Looking at exactly what is removed, it includes the head of the pancreas, the entire duodenum, the gallbladder, the lower part of the bile duct, and a portion of the stomach or the stomach outlet. Seen only this far, you might think, "How can anyone live after removing so much?" but the key lies in reconnecting everything afterward. The remaining pancreas is joined to the small intestine, the bile duct is newly attached to the small intestine, and the stomach is reconnected to the small intestine as well. It amounts to laying out three new pathways inside one person's abdomen, so the operation takes a long time and the surgical team has to concentrate hard. One acquaintance laughed in the recovery room after surgery, saying "the map of my belly has completely changed" - and he was not wrong.

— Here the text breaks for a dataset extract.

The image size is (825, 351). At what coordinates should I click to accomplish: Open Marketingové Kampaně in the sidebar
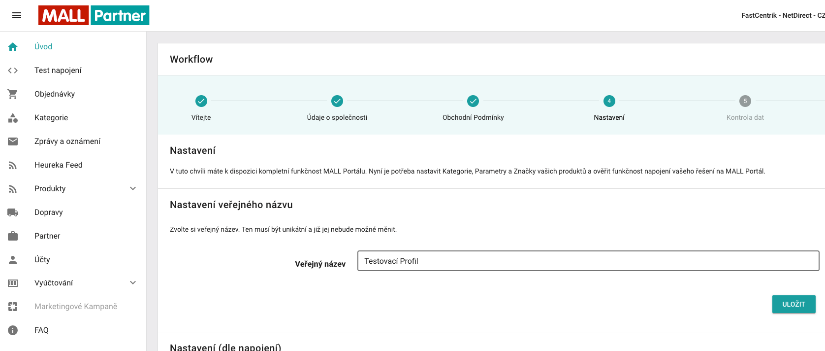[76, 307]
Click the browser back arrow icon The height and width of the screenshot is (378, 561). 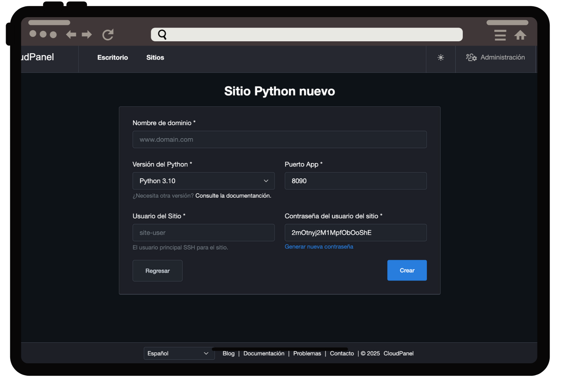pos(71,34)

In many cases, what wears a person out is not the surgery itself but the recovery process. The complication most commonly watched for is pancreatic fluid leaking from where the pancreas was joined to the small intestine (a pancreatic fistula). For this reason, a thin drainage tube is left in the abdomen after surgery, and its color and volume are checked for several days. At first this tube feels cumbersome and stifling, but it helps to think of it as a safety device that catches a leak early, which puts the mind at ease. Sometimes the stomach's emptying function slows down for a while and food does not pass through well, but this usually resolves slowly with time. Not rushing is, in fact, the cure.
Once you are discharged and back home, that is when the real adjustment begins. Because part of the pancreas is gone, there is a shortage of digestive enzymes, so eating fatty foods causes diarrhea or a bloated, heavy feeling. To help with this, you end up taking enzyme supplements with every meal, and people say it shows immediately if you skip the medication. Rather than eating a lot at once, it is more comfortable to divide food into five or six small portions a day; at first you start with porridge or soft foods and increase gradually while watching how your body responds. If the part of the pancreas that makes insulin is also affected, blood sugar can swing and some people begin managing newly developed diabetes. Since it varies from person to person, recording the signals your body sends is a great help at your appointments.

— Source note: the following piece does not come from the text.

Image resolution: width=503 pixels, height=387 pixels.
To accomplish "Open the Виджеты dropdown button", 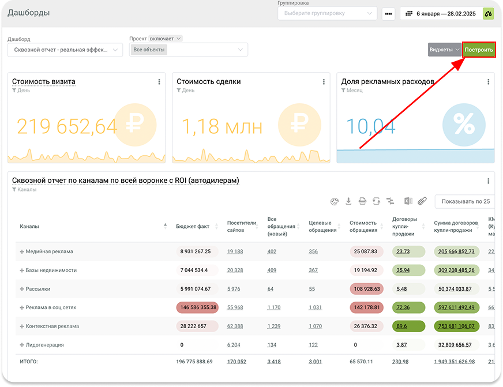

The recovery period is usually counted in weeks, and at most a few months. At first, even walking one lap around the house leaves you out of breath, but that short walk wakes up bowel movement and reduces complications such as pneumonia. The key is to increase the amount you walk little by little, without overdoing it. Then one day comes a moment when you think, "Today is a little less hard." Noticing that small change becomes the strength to get through recovery.
This article is general information written to help you understand pancreatic cancer and the Whipple procedure. The extent of what is removed, the speed of recovery, and medication use differ from person to person and from hospital to hospital, so please be sure to discuss the details with your own medical team.